Morgan took the chair while his host rustled among the cans and plates on the narrow shelf above the cot. “Your fire's a welcome sight. She's beginning to blow a bit out on the prairie.”

“Yessuh, winter's here. Here's your coffee.”

Morgan sipped. After the weakened brew he had grown used to, it was bitter and strong. He nodded in reply to the old man's inquiring glance.
“Fine, fine.”

“Long stay, suh?”

“Maybe till
winter's
blew itself out,” Morgan admitted.
“Been thinkin'.
Might want to buy me a couple of horses.
You got any for sale?”

The ostler frowned. “You mean trade for that lineback and the bay?”

Morgan shook his head. “Thinking of a long trip
come
spring. Need four horses all together.”

“Yessuh?
Maybe I can help you out.
Won't be as good as your'n.
Pity you don't want to trade. I've took a fancy to that dun.”

Morgan grinned.
“Wouldn't trade him for five horses.
He's saved my life more than once.”

“I can believe it.”

Morgan swilled the rest of the coffee then passed a gold ten dollar piece to the
negro
and stood up. “Let me know when I owe you more. I'll be at the hotel.”

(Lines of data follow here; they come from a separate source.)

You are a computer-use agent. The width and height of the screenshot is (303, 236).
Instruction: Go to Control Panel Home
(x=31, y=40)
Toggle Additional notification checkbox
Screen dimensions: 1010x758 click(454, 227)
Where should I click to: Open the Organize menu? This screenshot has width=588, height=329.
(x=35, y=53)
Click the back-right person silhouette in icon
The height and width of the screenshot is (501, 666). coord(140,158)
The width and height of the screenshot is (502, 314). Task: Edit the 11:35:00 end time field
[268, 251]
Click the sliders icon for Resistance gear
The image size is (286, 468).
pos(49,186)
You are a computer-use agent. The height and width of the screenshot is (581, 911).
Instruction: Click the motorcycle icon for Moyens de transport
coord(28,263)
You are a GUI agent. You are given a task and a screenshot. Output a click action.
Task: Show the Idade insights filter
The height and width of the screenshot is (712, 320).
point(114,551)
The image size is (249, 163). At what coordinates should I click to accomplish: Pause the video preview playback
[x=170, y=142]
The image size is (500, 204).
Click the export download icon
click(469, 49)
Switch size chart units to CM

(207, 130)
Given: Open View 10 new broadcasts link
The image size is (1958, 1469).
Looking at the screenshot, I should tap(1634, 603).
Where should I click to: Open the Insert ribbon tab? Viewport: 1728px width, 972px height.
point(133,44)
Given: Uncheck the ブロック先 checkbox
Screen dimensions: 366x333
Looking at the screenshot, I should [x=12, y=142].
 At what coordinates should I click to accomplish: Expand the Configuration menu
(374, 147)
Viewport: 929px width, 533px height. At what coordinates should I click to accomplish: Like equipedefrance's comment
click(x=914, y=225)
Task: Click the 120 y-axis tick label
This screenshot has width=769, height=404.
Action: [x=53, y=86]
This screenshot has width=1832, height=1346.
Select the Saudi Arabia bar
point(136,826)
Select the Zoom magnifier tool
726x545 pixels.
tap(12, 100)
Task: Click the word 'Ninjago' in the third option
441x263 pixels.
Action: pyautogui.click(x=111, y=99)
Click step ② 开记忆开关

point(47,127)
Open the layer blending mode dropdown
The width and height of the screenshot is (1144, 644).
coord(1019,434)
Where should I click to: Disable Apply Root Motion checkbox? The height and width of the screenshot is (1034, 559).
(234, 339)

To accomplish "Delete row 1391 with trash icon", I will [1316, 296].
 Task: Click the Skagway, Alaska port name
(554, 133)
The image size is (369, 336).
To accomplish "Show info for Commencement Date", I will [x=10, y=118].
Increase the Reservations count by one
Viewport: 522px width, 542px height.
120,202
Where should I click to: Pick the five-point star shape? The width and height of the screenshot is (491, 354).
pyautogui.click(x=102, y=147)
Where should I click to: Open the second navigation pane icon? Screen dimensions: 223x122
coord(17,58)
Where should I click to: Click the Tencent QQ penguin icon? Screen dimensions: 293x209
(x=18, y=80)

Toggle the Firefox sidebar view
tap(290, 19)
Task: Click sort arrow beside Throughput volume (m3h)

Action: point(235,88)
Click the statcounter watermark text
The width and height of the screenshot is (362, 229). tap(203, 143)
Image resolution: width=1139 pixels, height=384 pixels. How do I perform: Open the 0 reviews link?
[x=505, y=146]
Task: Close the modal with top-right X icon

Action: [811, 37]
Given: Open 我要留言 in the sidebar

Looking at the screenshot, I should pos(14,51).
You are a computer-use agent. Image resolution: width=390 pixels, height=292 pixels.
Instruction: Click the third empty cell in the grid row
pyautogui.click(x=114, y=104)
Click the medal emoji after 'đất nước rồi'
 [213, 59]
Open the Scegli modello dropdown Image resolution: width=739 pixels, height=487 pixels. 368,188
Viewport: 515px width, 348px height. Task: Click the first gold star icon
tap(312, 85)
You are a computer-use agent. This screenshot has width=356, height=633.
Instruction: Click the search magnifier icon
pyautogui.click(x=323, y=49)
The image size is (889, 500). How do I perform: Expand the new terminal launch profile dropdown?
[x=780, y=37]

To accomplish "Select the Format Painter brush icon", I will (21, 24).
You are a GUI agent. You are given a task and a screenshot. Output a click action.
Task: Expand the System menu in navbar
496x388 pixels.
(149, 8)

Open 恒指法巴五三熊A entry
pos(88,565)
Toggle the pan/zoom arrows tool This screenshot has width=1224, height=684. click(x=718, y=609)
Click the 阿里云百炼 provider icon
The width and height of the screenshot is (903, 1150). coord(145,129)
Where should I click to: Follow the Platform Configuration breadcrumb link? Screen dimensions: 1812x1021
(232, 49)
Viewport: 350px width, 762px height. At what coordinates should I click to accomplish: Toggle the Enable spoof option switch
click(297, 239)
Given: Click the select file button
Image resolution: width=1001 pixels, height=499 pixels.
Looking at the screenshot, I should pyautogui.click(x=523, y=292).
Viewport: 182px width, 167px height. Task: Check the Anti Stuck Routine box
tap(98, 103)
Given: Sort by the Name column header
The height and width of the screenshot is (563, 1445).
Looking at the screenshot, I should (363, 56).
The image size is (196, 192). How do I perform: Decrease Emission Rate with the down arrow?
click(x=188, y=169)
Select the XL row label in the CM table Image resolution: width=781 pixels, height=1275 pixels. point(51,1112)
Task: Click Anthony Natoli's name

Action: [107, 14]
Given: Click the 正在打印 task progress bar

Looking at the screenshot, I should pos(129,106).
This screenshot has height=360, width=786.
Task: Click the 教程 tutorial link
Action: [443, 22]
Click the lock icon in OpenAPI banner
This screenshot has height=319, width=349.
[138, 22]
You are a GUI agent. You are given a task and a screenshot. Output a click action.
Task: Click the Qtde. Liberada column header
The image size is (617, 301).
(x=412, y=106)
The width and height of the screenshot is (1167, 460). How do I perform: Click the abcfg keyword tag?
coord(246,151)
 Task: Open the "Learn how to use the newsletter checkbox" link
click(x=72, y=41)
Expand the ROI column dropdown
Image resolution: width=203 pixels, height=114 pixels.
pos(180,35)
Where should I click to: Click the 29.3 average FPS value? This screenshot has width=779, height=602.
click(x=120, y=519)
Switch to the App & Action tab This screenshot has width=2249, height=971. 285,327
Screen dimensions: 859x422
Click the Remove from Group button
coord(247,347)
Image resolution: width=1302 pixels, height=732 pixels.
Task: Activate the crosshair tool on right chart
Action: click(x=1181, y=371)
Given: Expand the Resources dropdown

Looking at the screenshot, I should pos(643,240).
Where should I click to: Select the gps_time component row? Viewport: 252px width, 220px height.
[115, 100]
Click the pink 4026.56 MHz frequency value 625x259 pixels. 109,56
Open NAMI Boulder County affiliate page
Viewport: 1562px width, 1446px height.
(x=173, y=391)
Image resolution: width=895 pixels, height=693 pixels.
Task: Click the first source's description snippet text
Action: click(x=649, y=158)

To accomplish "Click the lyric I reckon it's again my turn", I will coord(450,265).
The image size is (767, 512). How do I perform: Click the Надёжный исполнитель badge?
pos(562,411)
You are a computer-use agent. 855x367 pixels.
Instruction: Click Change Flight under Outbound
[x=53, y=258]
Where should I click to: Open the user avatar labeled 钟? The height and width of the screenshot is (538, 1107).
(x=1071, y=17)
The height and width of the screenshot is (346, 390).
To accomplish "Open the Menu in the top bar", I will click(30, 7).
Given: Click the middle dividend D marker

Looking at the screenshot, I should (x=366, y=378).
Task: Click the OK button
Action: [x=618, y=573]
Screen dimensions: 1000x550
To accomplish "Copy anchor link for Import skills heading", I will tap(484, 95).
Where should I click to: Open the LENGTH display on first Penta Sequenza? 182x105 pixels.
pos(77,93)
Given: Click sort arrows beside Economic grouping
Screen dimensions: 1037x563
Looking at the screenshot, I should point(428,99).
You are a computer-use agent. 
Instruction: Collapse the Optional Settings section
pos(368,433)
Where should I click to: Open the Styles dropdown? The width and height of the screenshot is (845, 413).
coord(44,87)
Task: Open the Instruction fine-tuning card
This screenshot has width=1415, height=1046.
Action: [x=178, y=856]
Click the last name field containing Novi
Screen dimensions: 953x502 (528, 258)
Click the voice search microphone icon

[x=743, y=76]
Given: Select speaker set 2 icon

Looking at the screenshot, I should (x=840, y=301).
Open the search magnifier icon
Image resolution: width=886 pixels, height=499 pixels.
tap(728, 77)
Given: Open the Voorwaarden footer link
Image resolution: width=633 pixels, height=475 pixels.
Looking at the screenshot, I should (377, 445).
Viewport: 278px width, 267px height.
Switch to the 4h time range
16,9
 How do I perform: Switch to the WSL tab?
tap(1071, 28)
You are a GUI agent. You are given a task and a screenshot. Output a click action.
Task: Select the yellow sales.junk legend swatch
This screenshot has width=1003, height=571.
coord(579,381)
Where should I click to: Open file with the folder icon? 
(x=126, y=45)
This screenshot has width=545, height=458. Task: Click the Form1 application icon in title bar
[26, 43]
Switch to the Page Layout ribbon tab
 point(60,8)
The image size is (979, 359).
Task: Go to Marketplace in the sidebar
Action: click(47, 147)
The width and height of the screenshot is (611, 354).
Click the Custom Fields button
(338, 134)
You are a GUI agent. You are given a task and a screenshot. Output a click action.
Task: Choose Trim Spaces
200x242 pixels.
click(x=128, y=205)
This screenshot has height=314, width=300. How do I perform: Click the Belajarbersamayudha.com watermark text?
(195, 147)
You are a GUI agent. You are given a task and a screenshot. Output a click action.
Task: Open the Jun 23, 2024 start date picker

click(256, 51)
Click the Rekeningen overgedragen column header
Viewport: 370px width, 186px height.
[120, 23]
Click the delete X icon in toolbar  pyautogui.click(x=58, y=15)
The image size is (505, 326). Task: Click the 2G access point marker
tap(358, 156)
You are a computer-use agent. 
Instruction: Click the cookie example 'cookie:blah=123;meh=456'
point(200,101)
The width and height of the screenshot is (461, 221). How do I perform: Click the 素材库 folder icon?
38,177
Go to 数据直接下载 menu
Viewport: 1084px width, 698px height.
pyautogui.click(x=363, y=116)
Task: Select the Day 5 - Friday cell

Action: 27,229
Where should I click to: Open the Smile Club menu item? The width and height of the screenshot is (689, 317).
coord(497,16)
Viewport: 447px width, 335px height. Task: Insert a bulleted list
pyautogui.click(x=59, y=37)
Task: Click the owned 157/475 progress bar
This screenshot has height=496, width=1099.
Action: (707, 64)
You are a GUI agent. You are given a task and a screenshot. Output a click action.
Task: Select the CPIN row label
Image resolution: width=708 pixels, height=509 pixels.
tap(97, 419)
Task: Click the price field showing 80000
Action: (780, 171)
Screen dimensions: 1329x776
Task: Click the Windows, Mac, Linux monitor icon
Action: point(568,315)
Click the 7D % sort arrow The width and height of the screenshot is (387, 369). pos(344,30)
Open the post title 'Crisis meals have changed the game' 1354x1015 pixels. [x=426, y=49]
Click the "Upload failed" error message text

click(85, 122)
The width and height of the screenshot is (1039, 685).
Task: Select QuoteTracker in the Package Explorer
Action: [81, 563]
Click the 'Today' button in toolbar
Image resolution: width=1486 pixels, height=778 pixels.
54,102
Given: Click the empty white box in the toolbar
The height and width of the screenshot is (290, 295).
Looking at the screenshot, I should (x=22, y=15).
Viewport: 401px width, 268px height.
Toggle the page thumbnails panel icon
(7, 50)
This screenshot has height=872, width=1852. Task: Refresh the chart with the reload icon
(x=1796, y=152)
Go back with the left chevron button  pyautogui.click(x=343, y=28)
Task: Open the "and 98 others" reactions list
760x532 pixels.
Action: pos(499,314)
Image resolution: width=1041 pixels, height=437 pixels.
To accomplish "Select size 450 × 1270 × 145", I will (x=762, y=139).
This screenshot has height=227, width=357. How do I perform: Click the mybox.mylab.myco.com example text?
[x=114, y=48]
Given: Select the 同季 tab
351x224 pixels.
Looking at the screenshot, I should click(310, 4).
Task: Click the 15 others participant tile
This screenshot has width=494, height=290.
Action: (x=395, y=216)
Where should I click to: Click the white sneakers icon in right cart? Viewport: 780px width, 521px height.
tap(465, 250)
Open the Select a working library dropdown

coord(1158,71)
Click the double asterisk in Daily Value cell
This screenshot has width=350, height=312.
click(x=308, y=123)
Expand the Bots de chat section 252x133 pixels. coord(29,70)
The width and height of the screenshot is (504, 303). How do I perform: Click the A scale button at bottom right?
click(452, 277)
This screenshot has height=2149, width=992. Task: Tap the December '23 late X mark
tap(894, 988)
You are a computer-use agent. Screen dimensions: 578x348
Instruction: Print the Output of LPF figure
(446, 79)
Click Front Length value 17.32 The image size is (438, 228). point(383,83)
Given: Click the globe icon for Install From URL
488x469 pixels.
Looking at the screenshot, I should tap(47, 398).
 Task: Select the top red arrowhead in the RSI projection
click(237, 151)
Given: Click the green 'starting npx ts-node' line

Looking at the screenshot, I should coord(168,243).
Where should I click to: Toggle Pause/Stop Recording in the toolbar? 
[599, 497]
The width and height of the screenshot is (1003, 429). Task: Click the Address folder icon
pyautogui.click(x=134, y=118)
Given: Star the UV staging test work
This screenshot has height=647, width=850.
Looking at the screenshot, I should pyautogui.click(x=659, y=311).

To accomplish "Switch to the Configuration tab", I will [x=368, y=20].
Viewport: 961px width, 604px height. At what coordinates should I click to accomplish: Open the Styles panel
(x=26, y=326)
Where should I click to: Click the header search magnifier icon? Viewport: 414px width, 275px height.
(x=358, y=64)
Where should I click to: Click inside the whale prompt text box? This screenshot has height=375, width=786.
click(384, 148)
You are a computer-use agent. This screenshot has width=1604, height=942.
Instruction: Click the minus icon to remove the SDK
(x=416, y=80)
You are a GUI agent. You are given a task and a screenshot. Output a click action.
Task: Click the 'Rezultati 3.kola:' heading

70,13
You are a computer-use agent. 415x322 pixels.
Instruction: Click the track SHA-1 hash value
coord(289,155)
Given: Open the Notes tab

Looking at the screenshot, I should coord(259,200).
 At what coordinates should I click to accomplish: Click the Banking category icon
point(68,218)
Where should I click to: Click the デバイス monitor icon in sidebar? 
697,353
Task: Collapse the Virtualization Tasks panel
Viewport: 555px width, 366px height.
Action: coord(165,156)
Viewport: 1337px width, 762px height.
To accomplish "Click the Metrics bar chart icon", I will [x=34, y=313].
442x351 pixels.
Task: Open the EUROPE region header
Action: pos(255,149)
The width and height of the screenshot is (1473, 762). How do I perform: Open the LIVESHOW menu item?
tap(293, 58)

The ostler grinned appreciatively at the coin in the wrinkled palm of his hand. “Yessuh, I'll surely do that.” He winked. “They'll get the best grain I've got.”

“Obliged,” Morgan answered with a lop-sided smile as he left.

His hotel room overlooked the street and was sparsely furnished.
A chair, a bed, a washstand and a place to hang his clothes.
Morgan dumped his gear on the bare planking and stretched out on the mattress, the ten
gauge
near to hand. The bed was soft and he wondered whether he would be able to sleep after all the nights camped on hard ground with only the stars for a ceiling.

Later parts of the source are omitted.